──────── Extracted text

North Carolina has never been an annual football powerhouse, but as we can see from the numbers above, their relative performance against Kentucky is enough to give them the advantage in this battle of basketball superpowers (a sport I have no business writing about). Outside of their largely vanilla history, some sources (though not most) credit UNC with the first forward pass in 1896, and we that university to thank for Lawrence Taylor, who changed the way both defenses and offenses played in the 1980s. Unfortunately, those stories don’t necessarily show up in a stat sheet, but there are other ones that do.
North Carolina has played roughly two seasons more football games than Kentucky (1,267) and won them at a far higher clip. That is in part thanks to quality coaches and periods of sustained success: Carl “the Grey Fox” Snavely helmed the Tar Heels in the 30s and 40s and is now in the CFB HoF, Bill Dooley ran up several winning seasons and top 15 rankings from 1967 to 1977, Dick Crum’s teams made 6 bowl appearances and 4 top 20 finishes, and name brands Mack Brown and Butch Davis round out the list (Davis supplied wins, but also brought the program under fire for alleged offenses under his watch). Currently, Larry Fedora heads a program headed in the right direction in a vulnerable ACC Coastal division. Expect this gap with Kentucky to widen in the coming years.
#44 — Naval Academy Midshipmen (5.962)
I find myself rooting, often hopelessly, for the Midshipmen on one Saturday a year. With unrivaled futility, Navy goes up against Notre Dame in an unbroken series stretching back to 1927. Overall, their record stands at 12–76–1, with an eye-popping 43 game losing streak stretching from World War II to the 21st century. This apparent lack of respect on the field is actually framed by an impressively long connection rooted in history and mutual commitment. During WWII, while Notre Dame suffered from financial hardship as an all-male university, the U.S. Navy used their facilities as a training center and paid enough in rent to keep the university afloat. As a result, Notre Dame now considers the annual game somewhat of a debt of honor.

────────────────
──────── Data section

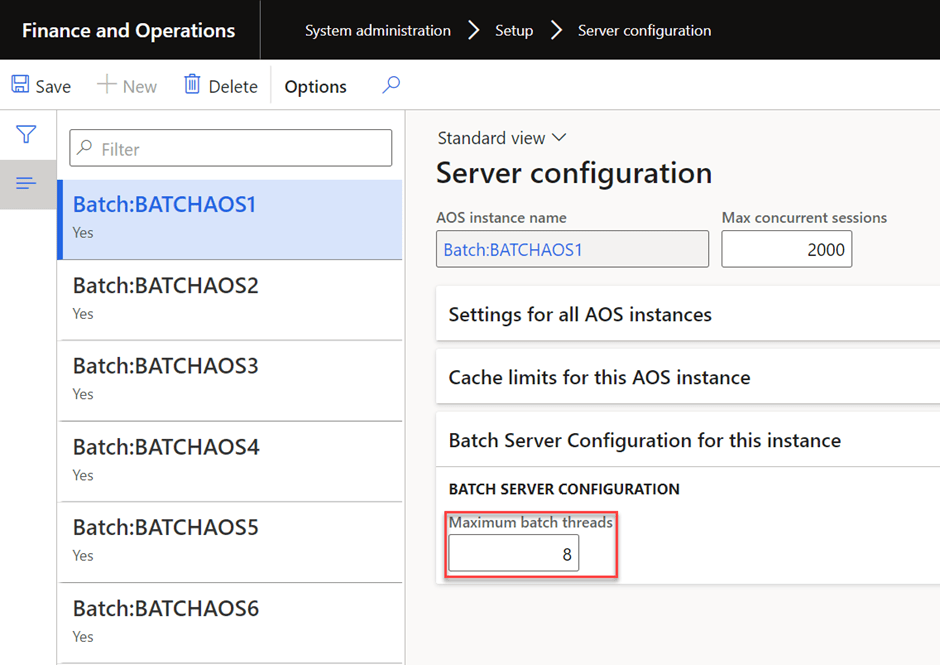
Task: Click the Max concurrent sessions field
Action: coord(786,249)
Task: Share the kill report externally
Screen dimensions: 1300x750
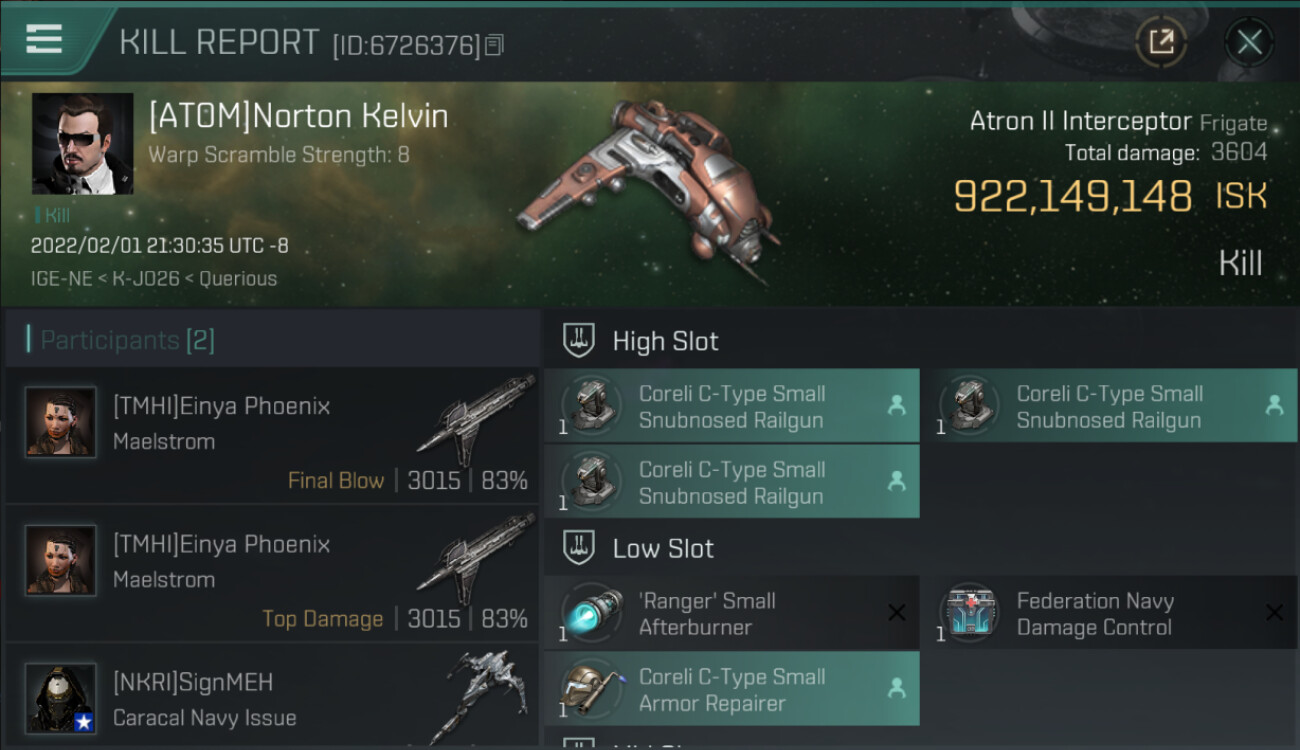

────────────────

→ **Set of tasks**
1 – In the college football rankings piece, what is Navy's overall record against Notre Dame?
2 – Continue the college football rankings piece from the point where it ends.

→ **Response list**
1 – 12–76–1

2 –
While Navy does share a similar historical arc to its service academy rivals from dry land (early power program followed by relative modern era decline), their success has appeared more “even” over the years, especially considering the recent rivalry games between the two (14 in a row for Navy dating back to 2002). Since 1972, these two teams, along with Air Force (who didn’t make the rankings), have played for the Commander in Chief’s Trophy - an award given to the winner of their annual round robin champion (for a smaller-scale, yet fierce rivalry along these lines, check out the Secretaries Cup! This contest pits Division III programs from the Merchant Marine and the Coast Guard against each other each year). Air Force leads the way in this quest for bragging rights, with 19 trophies and a 57–31 (.648) record against. Navy is second (48–39–1 .551), and Army, who’s last trophy was awarded in 1996 by Bill Clinton, trails both (26–61–1 .301). When you leave out Air Force, Navy’s bragging rights only grow over Army. They lead the all-time series 60–49–7. Fun fact regarding the Navy-Army rivalry: Instant replay made its debut in this contest in 1963!
Specific to the Naval Academy, we can see their program’s historical arc in examining their records and stats. Their .556 overall winning pct comes down to .473 in the modern era (right in line with their .476 success rate in bowl games). The lone national title came in 1926, which ended as a share with Alabama and Stanford. In all likelihood, their tie with Army in the last game of the season prevented them from claiming an undisputed crown (Opportunities to play “spoiler” in a rivalry game are one of the sweetest events in college football). Navy impressively has fielded two Heisman trophy winners, which came in 1960 and 1963. That impressive stretch of individual accomplishment coincides with their 4 Maxwell winners from 1954 to 1963 (Army fans: “Big deal! We had two Heisman winners in the same backfield! One little known fact about Army’s famous Heisman duo: Mr. Inside, Doc Blanchard, was actually rejected for the Navy officer program and headed to West Point as a result. Oops!)
#43 — University of Maryland Terrapins (6.035)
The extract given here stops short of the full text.